# [EXERCISE]
Word for word, reproduce every record in the listing below.

>>>>

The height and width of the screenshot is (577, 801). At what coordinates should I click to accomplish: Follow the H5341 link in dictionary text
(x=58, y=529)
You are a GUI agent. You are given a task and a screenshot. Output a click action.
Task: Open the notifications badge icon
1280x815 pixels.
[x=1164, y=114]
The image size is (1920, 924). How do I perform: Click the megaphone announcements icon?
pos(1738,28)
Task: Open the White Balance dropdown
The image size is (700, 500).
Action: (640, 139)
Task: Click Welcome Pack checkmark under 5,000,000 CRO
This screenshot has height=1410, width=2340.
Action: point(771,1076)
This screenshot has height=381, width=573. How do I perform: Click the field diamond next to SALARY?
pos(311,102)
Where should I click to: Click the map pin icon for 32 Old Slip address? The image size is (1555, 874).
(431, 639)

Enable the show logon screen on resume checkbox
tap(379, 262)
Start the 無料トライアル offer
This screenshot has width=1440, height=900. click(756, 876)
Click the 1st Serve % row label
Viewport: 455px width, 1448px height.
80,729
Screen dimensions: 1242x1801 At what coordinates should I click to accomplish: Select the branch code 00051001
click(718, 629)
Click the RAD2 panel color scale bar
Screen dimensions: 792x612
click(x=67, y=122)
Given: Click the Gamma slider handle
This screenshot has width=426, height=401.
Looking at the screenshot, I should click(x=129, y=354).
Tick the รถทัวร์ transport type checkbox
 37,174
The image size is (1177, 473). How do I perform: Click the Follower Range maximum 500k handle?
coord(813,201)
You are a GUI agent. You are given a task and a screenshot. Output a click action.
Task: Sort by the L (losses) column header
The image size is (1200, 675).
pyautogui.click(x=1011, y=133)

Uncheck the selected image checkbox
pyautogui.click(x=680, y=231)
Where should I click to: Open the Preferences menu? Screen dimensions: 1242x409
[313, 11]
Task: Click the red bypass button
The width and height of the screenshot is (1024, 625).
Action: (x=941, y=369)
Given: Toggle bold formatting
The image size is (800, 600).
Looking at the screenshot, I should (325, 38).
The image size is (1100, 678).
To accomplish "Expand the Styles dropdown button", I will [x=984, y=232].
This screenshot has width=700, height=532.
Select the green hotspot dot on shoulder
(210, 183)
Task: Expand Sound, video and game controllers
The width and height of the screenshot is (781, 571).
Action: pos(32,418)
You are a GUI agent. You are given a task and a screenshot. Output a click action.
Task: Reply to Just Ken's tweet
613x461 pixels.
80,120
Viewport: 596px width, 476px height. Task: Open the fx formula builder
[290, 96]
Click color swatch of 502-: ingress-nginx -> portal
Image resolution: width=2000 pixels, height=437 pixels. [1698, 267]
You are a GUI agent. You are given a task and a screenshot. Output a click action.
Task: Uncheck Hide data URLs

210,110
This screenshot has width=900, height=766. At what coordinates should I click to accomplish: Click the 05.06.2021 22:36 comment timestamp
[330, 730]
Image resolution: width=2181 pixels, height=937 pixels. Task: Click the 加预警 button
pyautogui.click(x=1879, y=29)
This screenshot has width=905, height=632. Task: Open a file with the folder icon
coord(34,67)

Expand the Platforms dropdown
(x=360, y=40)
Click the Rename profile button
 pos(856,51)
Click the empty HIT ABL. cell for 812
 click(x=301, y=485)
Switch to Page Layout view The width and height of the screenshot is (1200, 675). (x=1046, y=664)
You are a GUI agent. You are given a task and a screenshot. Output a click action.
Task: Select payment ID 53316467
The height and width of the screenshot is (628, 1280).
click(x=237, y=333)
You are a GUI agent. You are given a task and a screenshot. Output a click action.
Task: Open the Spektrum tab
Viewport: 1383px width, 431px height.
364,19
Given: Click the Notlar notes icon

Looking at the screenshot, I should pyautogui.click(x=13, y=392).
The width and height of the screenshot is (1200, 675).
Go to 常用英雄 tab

<<<<

# [RESPONSE BOX]
The height and width of the screenshot is (577, 801). At what coordinates should I click to accomplish: Follow the H5341 link in dictionary text
(x=58, y=529)
You are a GUI agent. You are given a task and a screenshot. Output a click action.
Task: Open the notifications badge icon
1280x815 pixels.
[x=1164, y=114]
The image size is (1920, 924). How do I perform: Click the megaphone announcements icon?
pos(1738,28)
Task: Open the White Balance dropdown
The image size is (700, 500).
Action: (640, 139)
Task: Click Welcome Pack checkmark under 5,000,000 CRO
This screenshot has height=1410, width=2340.
Action: point(771,1076)
This screenshot has height=381, width=573. How do I perform: Click the field diamond next to SALARY?
pos(311,102)
Where should I click to: Click the map pin icon for 32 Old Slip address? The image size is (1555, 874).
(431, 639)

Enable the show logon screen on resume checkbox
tap(379, 262)
Start the 無料トライアル offer
This screenshot has width=1440, height=900. click(756, 876)
Click the 1st Serve % row label
Viewport: 455px width, 1448px height.
80,729
Screen dimensions: 1242x1801 At what coordinates should I click to accomplish: Select the branch code 00051001
click(718, 629)
Click the RAD2 panel color scale bar
Screen dimensions: 792x612
click(x=67, y=122)
Given: Click the Gamma slider handle
This screenshot has width=426, height=401.
Looking at the screenshot, I should click(x=129, y=354).
Tick the รถทัวร์ transport type checkbox
 37,174
The image size is (1177, 473). How do I perform: Click the Follower Range maximum 500k handle?
coord(813,201)
You are a GUI agent. You are given a task and a screenshot. Output a click action.
Task: Sort by the L (losses) column header
The image size is (1200, 675).
pyautogui.click(x=1011, y=133)

Uncheck the selected image checkbox
pyautogui.click(x=680, y=231)
Where should I click to: Open the Preferences menu? Screen dimensions: 1242x409
[313, 11]
Task: Click the red bypass button
The width and height of the screenshot is (1024, 625).
Action: (x=941, y=369)
Given: Toggle bold formatting
The image size is (800, 600).
Looking at the screenshot, I should (325, 38).
The image size is (1100, 678).
To accomplish "Expand the Styles dropdown button", I will [x=984, y=232].
This screenshot has width=700, height=532.
Select the green hotspot dot on shoulder
(210, 183)
Task: Expand Sound, video and game controllers
The width and height of the screenshot is (781, 571).
Action: pos(32,418)
You are a GUI agent. You are given a task and a screenshot. Output a click action.
Task: Reply to Just Ken's tweet
613x461 pixels.
80,120
Viewport: 596px width, 476px height. Task: Open the fx formula builder
[290, 96]
Click color swatch of 502-: ingress-nginx -> portal
Image resolution: width=2000 pixels, height=437 pixels. [1698, 267]
You are a GUI agent. You are given a task and a screenshot. Output a click action.
Task: Uncheck Hide data URLs

210,110
This screenshot has width=900, height=766. At what coordinates should I click to accomplish: Click the 05.06.2021 22:36 comment timestamp
[330, 730]
Image resolution: width=2181 pixels, height=937 pixels. Task: Click the 加预警 button
pyautogui.click(x=1879, y=29)
This screenshot has width=905, height=632. Task: Open a file with the folder icon
coord(34,67)

Expand the Platforms dropdown
(x=360, y=40)
Click the Rename profile button
 pos(856,51)
Click the empty HIT ABL. cell for 812
 click(x=301, y=485)
Switch to Page Layout view The width and height of the screenshot is (1200, 675). (x=1046, y=664)
You are a GUI agent. You are given a task and a screenshot. Output a click action.
Task: Select payment ID 53316467
The height and width of the screenshot is (628, 1280).
click(x=237, y=333)
You are a GUI agent. You are given a task and a screenshot. Output a click action.
Task: Open the Spektrum tab
Viewport: 1383px width, 431px height.
364,19
Given: Click the Notlar notes icon

Looking at the screenshot, I should pyautogui.click(x=13, y=392).
The width and height of the screenshot is (1200, 675).
Go to 常用英雄 tab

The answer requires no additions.